Those of you who follow me on Twitter know I attended a drawing class at a local community center last year. Yes, this little teapot (short-and-stout) is my handy-work.
After showing her my first homework assignment, the instructor looked at my work and said “not bad, but you need to build on your values more.”
Each consecutive week, she gets increasingly animated in her encouragement: “Build your values! Build your values!”
From what I understand, the term “value” in the art world defines the depth or intensity of light and dark in your pencil sketch. And, different values are identified with various labels like highlight, shadow core or middle grey.
I find a curious (and symbolic) correlary here, that while I’m building my values in art class, I’m also doing the same thing in my current reality.
I’m not talking about moral values. I’ve already got loads of those, as do most of us. We all know the golden rules, and how to apply them to our lives.
I’m talking about building depth, intruige and character in the portrait of our lives.
The symbolic analogy gets more charming when we learn building value in pencil sketching is accomplished by adding layers. We begin with a light shading with the pencil, and continue to add multiple layers of shading to build the darkeness (or, augment the lightness) of an area.
There are no shortcuts to the layer process either. When I’ve crammed my pencil in an area to beef up a darker value, it looks like crap.
That’s true in life too. Cramming and short-cuts just don’t make the grade as elegantly as progressive/thoughtful building.
Experience, growth, learning, observation – all of these and more are layers we’re applying to our life, and they most likely illicit artful expression when added accumulatively and with sincere/mindful application.
More layers = more diversity.
More diversity = more depth.
More depth = more value.
Naturally, it takes time to build layers. It’s an investment; a devotion to building integrity with a goal to enhance value.
What kind of value are you building in your life?
Take a look at your life as if it were a black and white pencil sketch. Can you identify the highlights? The shadows?

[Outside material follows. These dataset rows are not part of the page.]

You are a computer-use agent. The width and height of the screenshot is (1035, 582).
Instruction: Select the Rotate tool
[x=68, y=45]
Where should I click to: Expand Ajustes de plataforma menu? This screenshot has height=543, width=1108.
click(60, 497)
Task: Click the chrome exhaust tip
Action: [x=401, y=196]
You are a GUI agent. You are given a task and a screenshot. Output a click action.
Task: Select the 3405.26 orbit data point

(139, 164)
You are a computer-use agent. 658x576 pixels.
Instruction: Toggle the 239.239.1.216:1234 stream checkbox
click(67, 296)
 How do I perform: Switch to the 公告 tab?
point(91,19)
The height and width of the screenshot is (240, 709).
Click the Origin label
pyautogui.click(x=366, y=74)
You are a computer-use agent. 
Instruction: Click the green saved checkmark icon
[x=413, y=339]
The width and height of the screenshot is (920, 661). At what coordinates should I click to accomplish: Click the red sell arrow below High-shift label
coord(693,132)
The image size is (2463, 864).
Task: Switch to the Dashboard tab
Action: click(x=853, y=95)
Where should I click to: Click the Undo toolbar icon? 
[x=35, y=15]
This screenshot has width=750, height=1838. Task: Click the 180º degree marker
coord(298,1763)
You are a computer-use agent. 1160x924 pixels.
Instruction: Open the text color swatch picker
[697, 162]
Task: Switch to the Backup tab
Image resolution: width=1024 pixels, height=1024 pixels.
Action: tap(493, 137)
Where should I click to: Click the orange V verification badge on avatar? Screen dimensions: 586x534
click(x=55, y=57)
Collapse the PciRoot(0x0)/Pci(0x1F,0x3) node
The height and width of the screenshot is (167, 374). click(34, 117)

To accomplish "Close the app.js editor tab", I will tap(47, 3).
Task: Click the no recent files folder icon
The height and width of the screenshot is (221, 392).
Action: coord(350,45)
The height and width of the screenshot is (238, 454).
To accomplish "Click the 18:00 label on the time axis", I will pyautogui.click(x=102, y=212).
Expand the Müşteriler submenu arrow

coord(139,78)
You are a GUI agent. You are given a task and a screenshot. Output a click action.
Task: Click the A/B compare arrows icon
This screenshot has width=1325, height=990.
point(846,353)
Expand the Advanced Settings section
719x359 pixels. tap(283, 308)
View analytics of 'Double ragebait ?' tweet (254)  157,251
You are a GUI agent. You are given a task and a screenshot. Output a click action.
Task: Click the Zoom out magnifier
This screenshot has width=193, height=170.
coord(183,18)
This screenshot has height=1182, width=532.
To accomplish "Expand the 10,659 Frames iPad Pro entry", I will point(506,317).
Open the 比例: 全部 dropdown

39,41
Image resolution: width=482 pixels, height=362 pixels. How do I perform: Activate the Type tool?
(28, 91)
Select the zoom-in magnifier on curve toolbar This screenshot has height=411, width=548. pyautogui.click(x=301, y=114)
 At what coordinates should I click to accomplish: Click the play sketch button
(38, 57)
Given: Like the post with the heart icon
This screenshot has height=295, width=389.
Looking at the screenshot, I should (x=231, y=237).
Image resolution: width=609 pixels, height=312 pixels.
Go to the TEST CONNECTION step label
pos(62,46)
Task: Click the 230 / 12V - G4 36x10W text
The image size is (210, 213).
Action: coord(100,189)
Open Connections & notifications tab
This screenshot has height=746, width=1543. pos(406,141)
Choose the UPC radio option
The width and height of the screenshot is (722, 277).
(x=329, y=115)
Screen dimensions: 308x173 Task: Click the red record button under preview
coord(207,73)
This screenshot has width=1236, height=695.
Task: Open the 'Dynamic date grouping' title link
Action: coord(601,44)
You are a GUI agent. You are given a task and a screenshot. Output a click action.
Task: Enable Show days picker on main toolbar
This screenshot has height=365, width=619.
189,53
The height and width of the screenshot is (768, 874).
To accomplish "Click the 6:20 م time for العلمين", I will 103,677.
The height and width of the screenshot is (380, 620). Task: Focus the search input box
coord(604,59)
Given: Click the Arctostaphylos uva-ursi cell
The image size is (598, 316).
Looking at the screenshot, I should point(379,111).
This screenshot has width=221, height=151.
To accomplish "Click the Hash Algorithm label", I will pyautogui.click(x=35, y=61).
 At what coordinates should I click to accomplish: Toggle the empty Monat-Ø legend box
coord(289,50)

Consider the various experiences, beliefs and perspectives that layer your life. Those elements in your experience that build up to offer value, depth and intensity.
In the “big picture” of your life, are you layering a foundation for higher, beneficial vision?
These are just some of the questions that cropped up for me while my instructor flails her arms and animatedly urges me to “Build your values!” I thought I’d share them with you.